AVAILABLE DATA below:
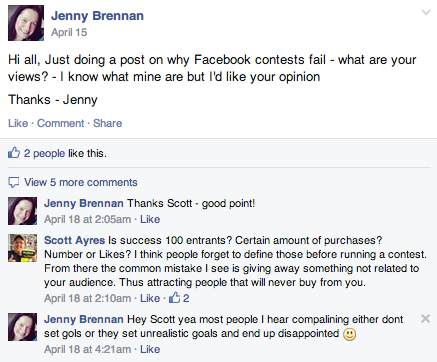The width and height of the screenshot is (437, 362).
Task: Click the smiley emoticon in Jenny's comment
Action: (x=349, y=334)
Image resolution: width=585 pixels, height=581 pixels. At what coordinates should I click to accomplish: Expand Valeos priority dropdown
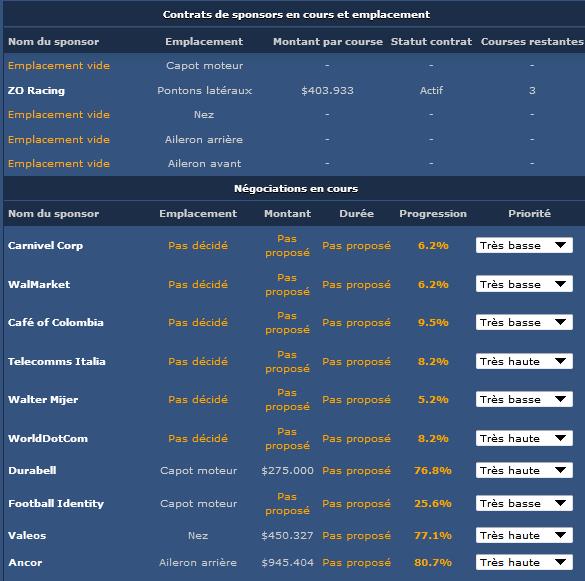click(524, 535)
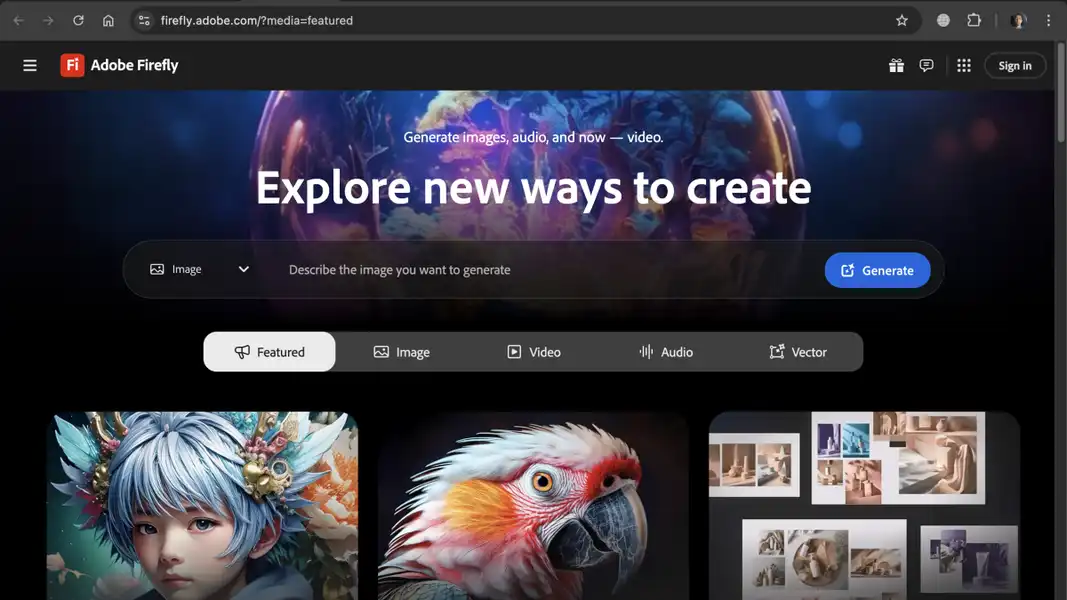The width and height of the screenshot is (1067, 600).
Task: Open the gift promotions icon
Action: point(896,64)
End of AVAILABLE DATA.
AVAILABLE DATA below:
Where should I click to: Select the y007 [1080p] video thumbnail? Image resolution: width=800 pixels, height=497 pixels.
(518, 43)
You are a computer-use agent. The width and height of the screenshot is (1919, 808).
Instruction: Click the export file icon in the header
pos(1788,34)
End of AVAILABLE DATA.
AVAILABLE DATA below:
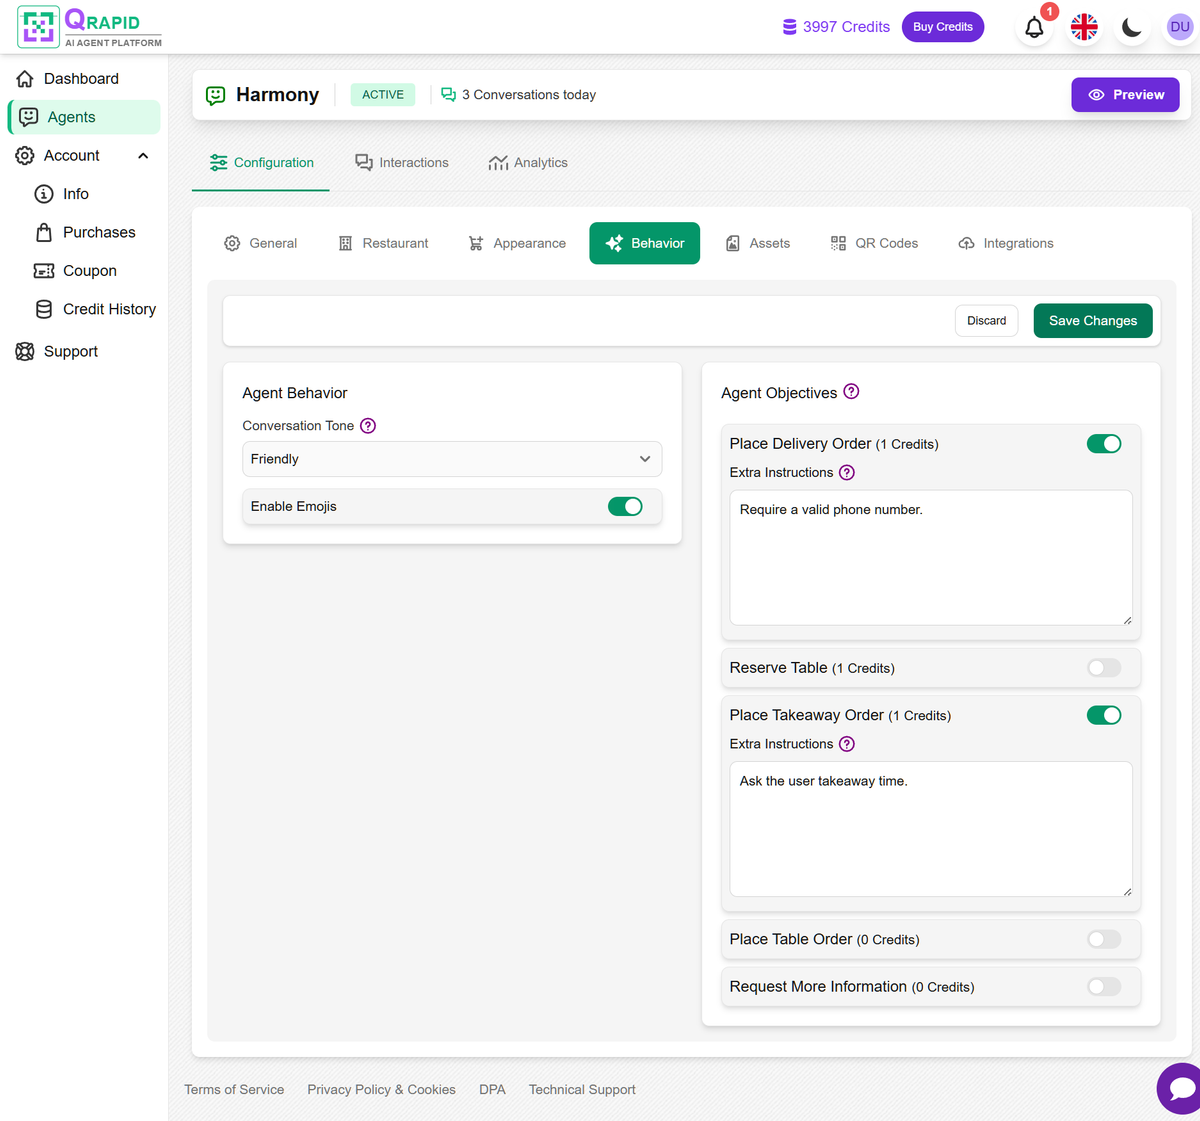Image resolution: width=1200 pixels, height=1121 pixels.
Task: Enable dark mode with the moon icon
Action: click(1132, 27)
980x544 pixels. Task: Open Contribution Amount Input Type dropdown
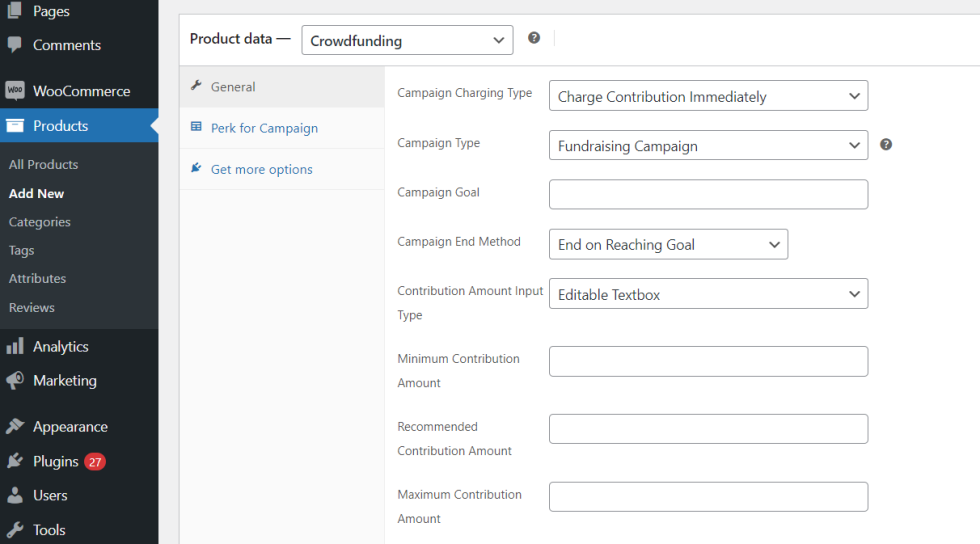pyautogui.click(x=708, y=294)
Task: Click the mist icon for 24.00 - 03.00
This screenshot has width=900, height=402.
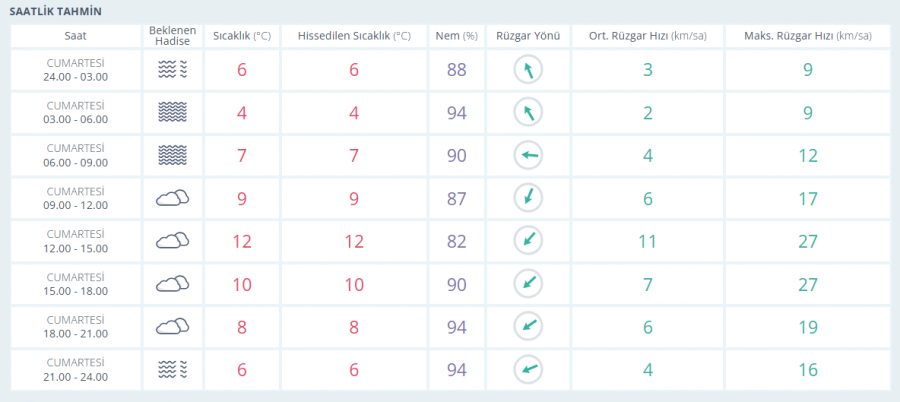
End of AVAILABLE DATA.
*BRIEF:*
Take only the lines above from the one that has "980x544 pixels. Task: Open" through the one that has "This screenshot has width=900, height=402." and reproduce them exactly, omitting any pictures.

*OUTPUT OF THE EXERCISE:*
980x544 pixels. Task: Open Contribution Amount Input Type dropdown
pyautogui.click(x=708, y=294)
Task: Click the mist icon for 24.00 - 03.00
This screenshot has width=900, height=402.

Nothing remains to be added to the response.